Вкусно пообедав — насладившись напитками, русско-грузинской кухней и общением с женой Окуджавы, — мы встали из-за стола. Самойлов достал из кармана пиджака только-только вышедший из печати синего цвета все тот же имеющийся у него на разные случаи жизни сборничек «Времена» и надписал:
Оле и Булату —
Книжечку поэм.
А за эту плату
Я у вас поем.
И вручил его Ольге Владимировне.
На том мы и покинули гостеприимный дом.
Самойлов и телевизионное начальство
Давида Самойлова любило тогдашнее телевидение — не телевизионные начальники, от воли которых зависело снимать — не снимать, а нормальные редакторы, ассистентки и прочий трудовой люд, который там служил. В ту пору он уже был прославленным поэтом. Но власти к нему относились все-таки с неким подозрением — не наш человек. И поэтому показывать его обычному советскому народу не торопились, обласкивать тоже, а он не очень-то этого и хотел. Как не хотел зависеть и от чьих-то даже дружеских мнений, особенно Бориса Слуцкого, всю жизнь почитавшего себя старшим товарищем и потому позволявшим себе постоянно давать Самойлову житейские и не житейские советы.
Но сколь бы ни раздражал своим независимым поведением Давид Самойлов, начальство помнило, что в конце концов не оно было автором строк, которые вошли в учебники: «Война гуляет по России, а мы такие молодые», а он. И с фактом его существования считались, а потому время от времени давали добро на его участие в разных телепрограммах, посвященных литературе.

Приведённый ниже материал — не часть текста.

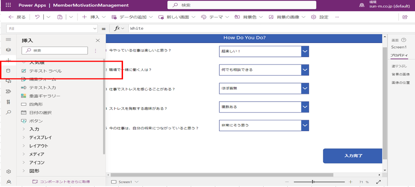This screenshot has height=187, width=415.
Task: Click the insert pane search field
Action: pyautogui.click(x=55, y=50)
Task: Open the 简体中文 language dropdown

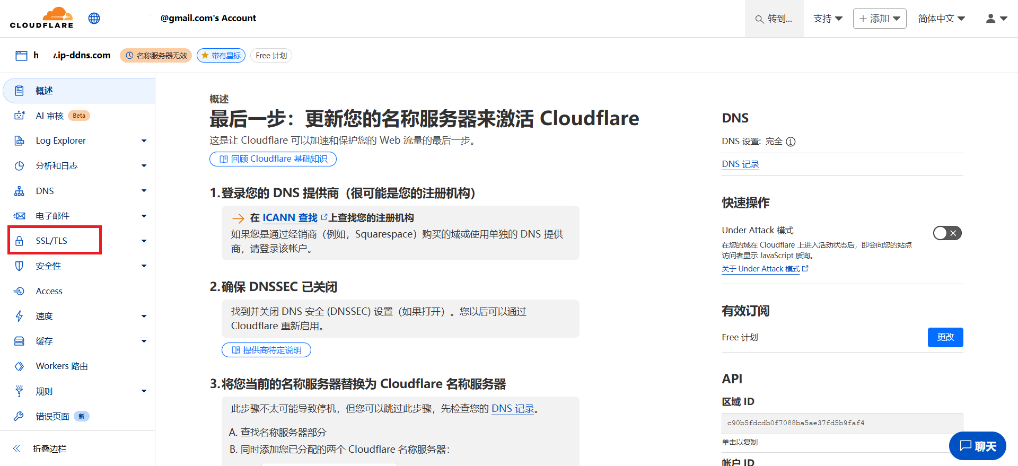Action: (941, 19)
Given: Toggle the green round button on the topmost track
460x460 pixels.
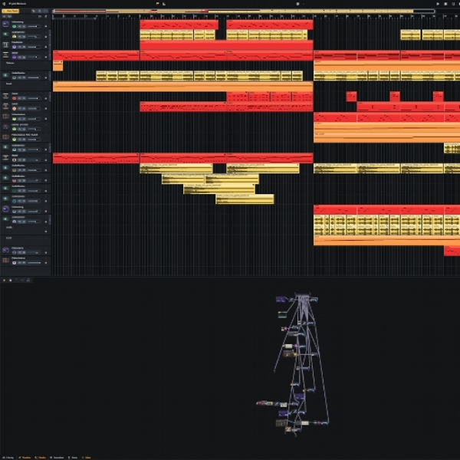Looking at the screenshot, I should 14,26.
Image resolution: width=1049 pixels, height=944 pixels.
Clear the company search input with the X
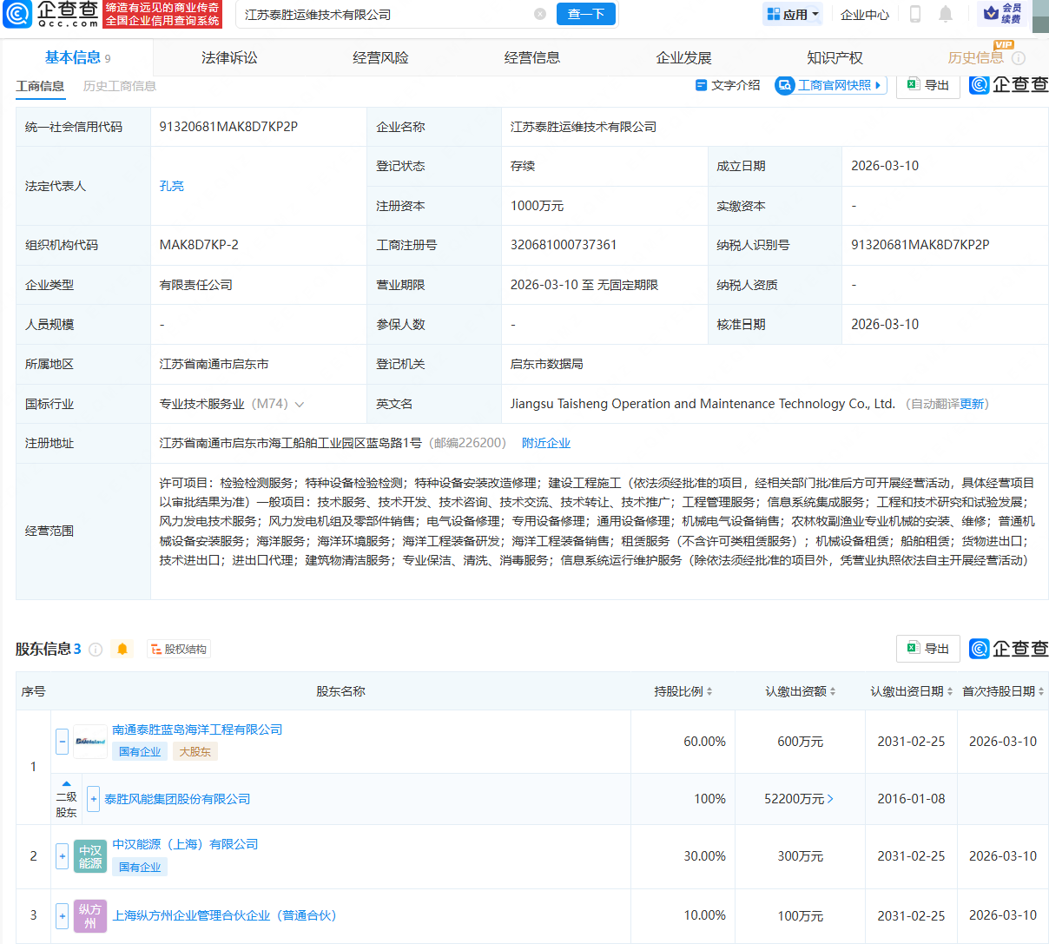540,14
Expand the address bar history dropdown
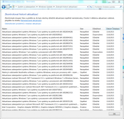The width and height of the screenshot is (124, 119). [x=88, y=7]
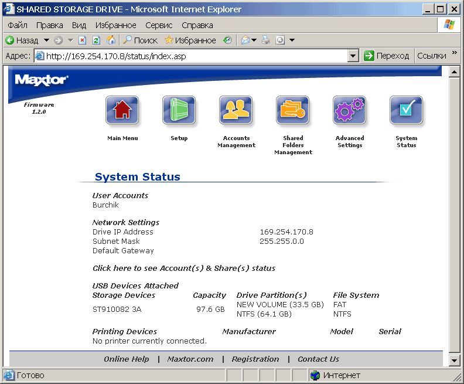Click the browser Stop icon
The height and width of the screenshot is (384, 464).
[82, 40]
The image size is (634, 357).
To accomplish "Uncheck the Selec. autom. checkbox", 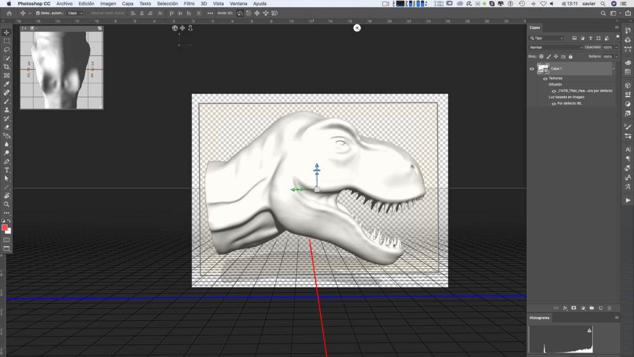I will point(38,13).
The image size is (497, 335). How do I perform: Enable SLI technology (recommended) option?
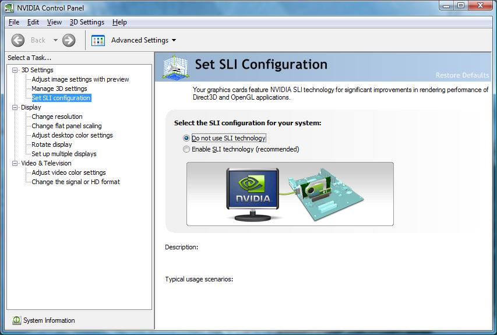click(x=186, y=149)
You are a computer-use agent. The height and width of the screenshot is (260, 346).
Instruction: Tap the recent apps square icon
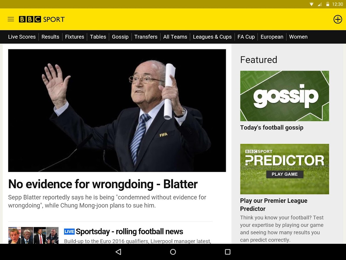(228, 252)
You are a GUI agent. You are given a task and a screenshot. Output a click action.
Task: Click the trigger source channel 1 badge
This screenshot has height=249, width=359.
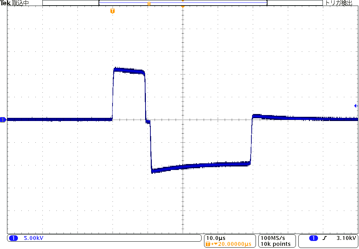(x=313, y=239)
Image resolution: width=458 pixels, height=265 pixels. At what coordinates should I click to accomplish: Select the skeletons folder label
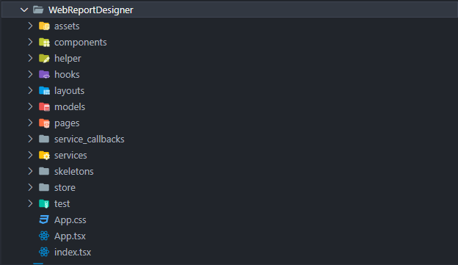[73, 172]
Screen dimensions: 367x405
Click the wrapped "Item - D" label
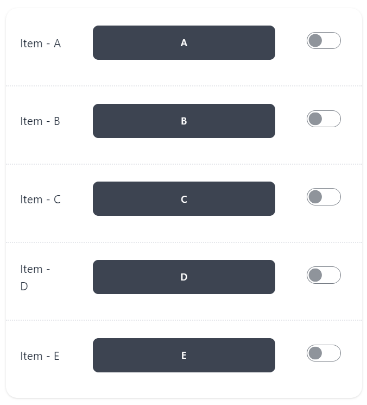pos(35,277)
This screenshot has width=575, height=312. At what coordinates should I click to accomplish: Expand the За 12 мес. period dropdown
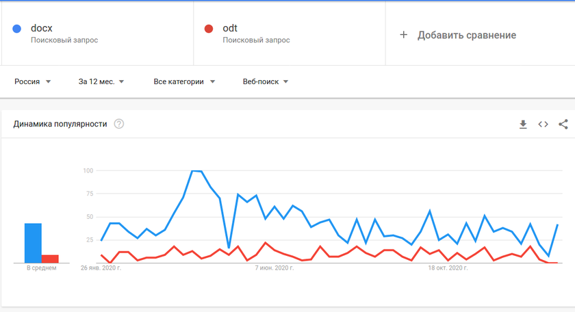tap(101, 81)
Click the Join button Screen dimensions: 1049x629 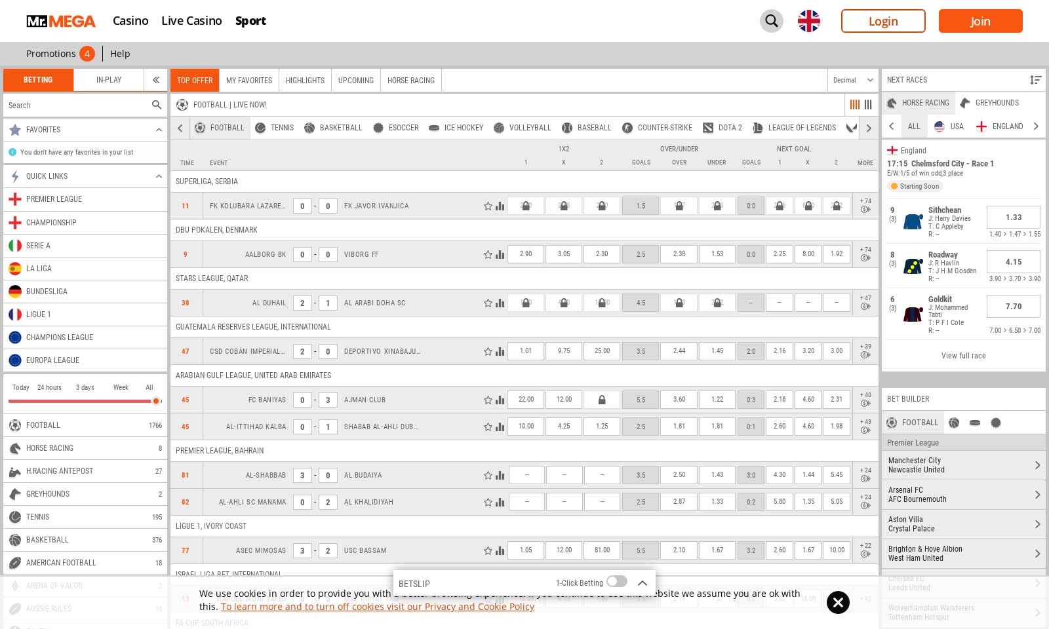coord(980,21)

Редакцией литдрамы ведал тогда Йонас Мисявичус, вернее, он был в ней редактором. Человек с развитым литературным вкусом, тонко чувствовавший и понимавший поэзию, Йонас очень любил Самойлова и всегда сам ведомыми одному ему дипломатическими ходами согласовывал съемки с высшим начальством, сам их организовывал и сам снимал любимого поэта. Как правило, в рабочем кабинете — иногда за письменным столом, на котором стояла тяжелая, напоминавшая пушкинскую зеленая лампа, либо на фоне библиотеки. Иногда снимал без дозволения руководства, в том смысле, что просил Самойлова рассказать больше, чем предусмотрено той или иной темой, и пленки не жалел.

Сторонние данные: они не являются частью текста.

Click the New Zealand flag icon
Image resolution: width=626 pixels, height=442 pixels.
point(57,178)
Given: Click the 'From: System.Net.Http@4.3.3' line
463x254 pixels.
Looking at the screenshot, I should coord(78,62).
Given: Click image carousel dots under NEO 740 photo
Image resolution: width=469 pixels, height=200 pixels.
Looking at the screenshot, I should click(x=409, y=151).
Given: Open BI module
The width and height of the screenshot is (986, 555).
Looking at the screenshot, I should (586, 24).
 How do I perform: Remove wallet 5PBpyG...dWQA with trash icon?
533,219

Согласовав в очередной раз со своими начальниками визит к Самойлову, он приехал к нему с большой бригадой осветителей, техников, гримеров. Когда съемки были закончены и техники начали сворачивать оборудование, уставший от съемочной канители Давид Самойлович взял с полки сборник (авторских всегда в кабинете было много) «Времена» и надписал:
Дорогому Йонасу,
Чтоб не дали по носу
За его программы
В редакции литдрамы.
А потом вместе со съемочной группой мы отправились на кухню отмечать удачную съемку, потому что без коньяка Йонас никогда в доме Самойлова не появлялся. Мне же на этой книжице, в ожидании телевизионщиков, Давид надписал:
Гене книгу «Времену».
Чтоб нашел себе жену.
И в любовном упоенье
Ей читал мои творенья.
Посвящение было связано вот с чем. В то время я находился в послеразводном раздрае. Самойлов вникал в мои дела, советовал, кого нужно брать в жены, а кого нет. Я делал вид, что прислушиваюсь к его советам. Он — что я буду им следовать. Но я шел своим путем.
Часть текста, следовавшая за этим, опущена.